- **TEXTE DE RÉFÉRENCE**:
• • • •

On constate, une nouvelle fois, que lorsque l’Europe avance, c’est à la suite d’un accord entre la France et l’Allemagne. Vous l’avez souligné, monsieur le secrétaire d’État.

Si je me félicite naturellement de ce progrès, j’avoue que je m’interroge sur le calendrier qui sera retenu pour la révision du traité.

Dans leur déclaration commune, le Président de la République et la Chancelière allemande ont proposé une révision du traité de Lisbonne qui serait limitée à ce seul objet et qui pourrait intervenir avant 2013.

Comment une telle révision pourrait-elle intervenir dans un délai qui semble un peu court, compte tenu des procédures de ratification ? Ne serait-il pas plus opportun, par exemple, de procéder à une unique révision des traités, par exemple à l’occasion de l’adhésion de la Croatie à l’Union européenne ? On pourrait ainsi faire d’une pierre deux coups.

C’est d’ailleurs ce modèle qui a été choisi par les chefs d’État et de gouvernement pour accorder des garanties à l’Irlande lors de la ratification du traité de Lisbonne.

Je voudrais toutefois concentrer mon propos sur les sujets de politique étrangère.

En effet, si l’intégration européenne connaît actuellement d’importantes avancées en matière économique, avec la perspective d’un gouvernement économique européen, et nous nous en félicitons, en revanche, en matière de politique étrangère et de défense, les choses progressent assez lentement.

Le Conseil européen devrait, d’abord, définir la position de l’Union européenne en vue du prochain sommet du G20, qui se tiendra à Séoul les 11 et 12 novembre prochain.

Il devrait, ensuite, arrêter une position commune sur le changement climatique, en vue de la réunion de Cancún.

Enfin, le Conseil européen devrait également évoquer les relations avec les États-Unis, à l’approche du sommet de Lisbonne du 20 novembre.

Les relations entre l’Union européenne et ses partenaires stratégiques figuraient à l’ordre du dernier Conseil européen de septembre.

On peut regretter que des questions majeures, comme les relations de l’Union européenne avec les États-Unis, la Russie, la Chine et les autres pays émergents, aient été un peu éclipsées par la polémique sur les Roms. Heureusement, cette polémique a pris fin ; du moins, l’espérons-nous : c’est en tout cas ce que vous avez affirmé au journal Die Welt, monsieur le secrétaire d’État.

D’ici une vingtaine d’années, l’Europe ne représentera que 6 % des habitants de la planète. Elle risque d’être marginalisée sur la scène internationale, face aux États-Unis, à la Chine et aux autres puissances émergentes. L’Union européenne ne parviendra à faire entendre sa voix, à être une puissance dans la mondialisation, que s’il existe une réelle unité entre les Européens, condition première d’une politique étrangère commune.

• • • •

- **MATÉRIEL FOURNI**:
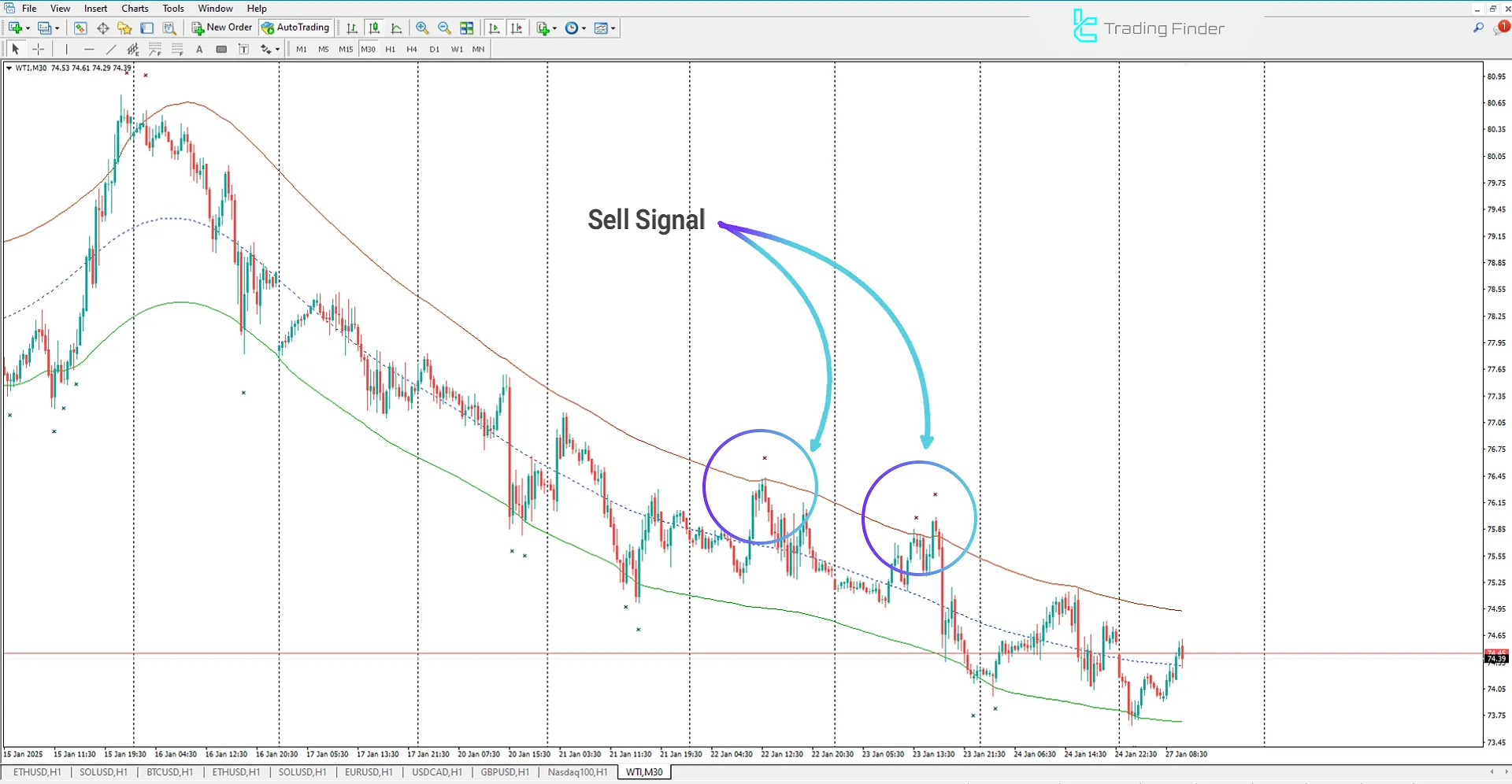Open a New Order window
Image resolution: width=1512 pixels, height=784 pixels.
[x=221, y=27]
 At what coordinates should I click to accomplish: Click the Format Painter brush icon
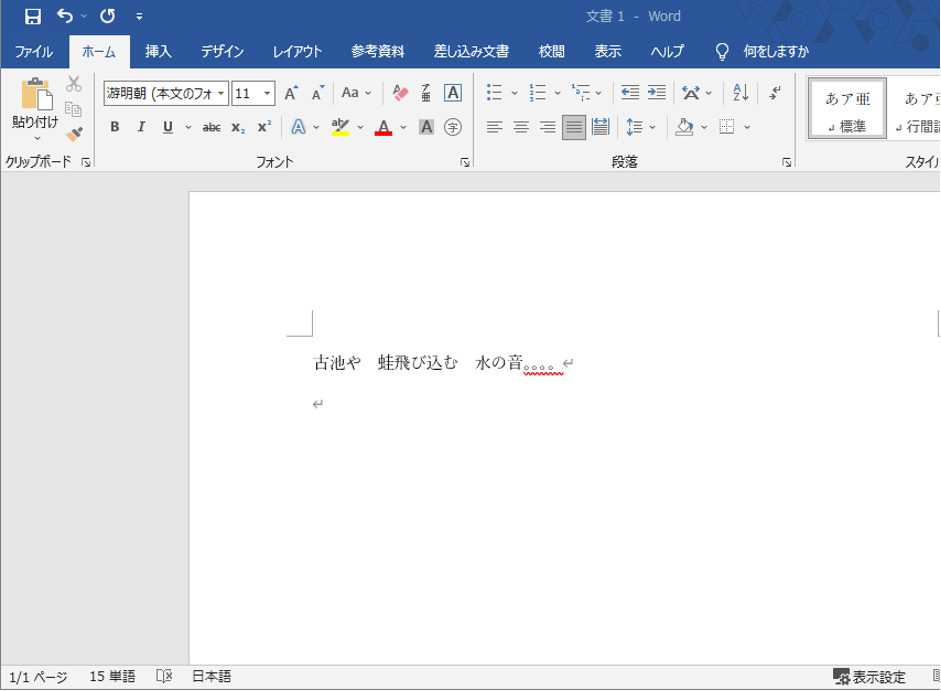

• • • •

- **TRAVAIL À FAIRE**:
(1) D'après le texte, quels sujets le Conseil européen devrait-il aborder ? Énumérez-les tous.
(2) Reproduisez fidèlement le passage du texte qui va de « Je voudrais toutefois » jusqu'à « 12 novembre prochain. ».
Répondez en vous appuyant uniquement sur le texte.

- **SOLUTIONS CI-DESSOUS**:
(1)
- La position de l'Union européenne en vue du prochain sommet du G20, qui se tiendra à Séoul les 11 et 12 novembre
- Une position commune sur le changement climatique, en vue de la réunion de Cancún
- Les relations avec les États-Unis, à l'approche du sommet de Lisbonne du 20 novembre

(2)
Je voudrais toutefois concentrer mon propos sur les sujets de politique étrangère.

En effet, si l’intégration européenne connaît actuellement d’importantes avancées en matière économique, avec la perspective d’un gouvernement économique européen, et nous nous en félicitons, en revanche, en matière de politique étrangère et de défense, les choses progressent assez lentement.

Le Conseil européen devrait, d’abord, définir la position de l’Union européenne en vue du prochain sommet du G20, qui se tiendra à Séoul les 11 et 12 novembre prochain.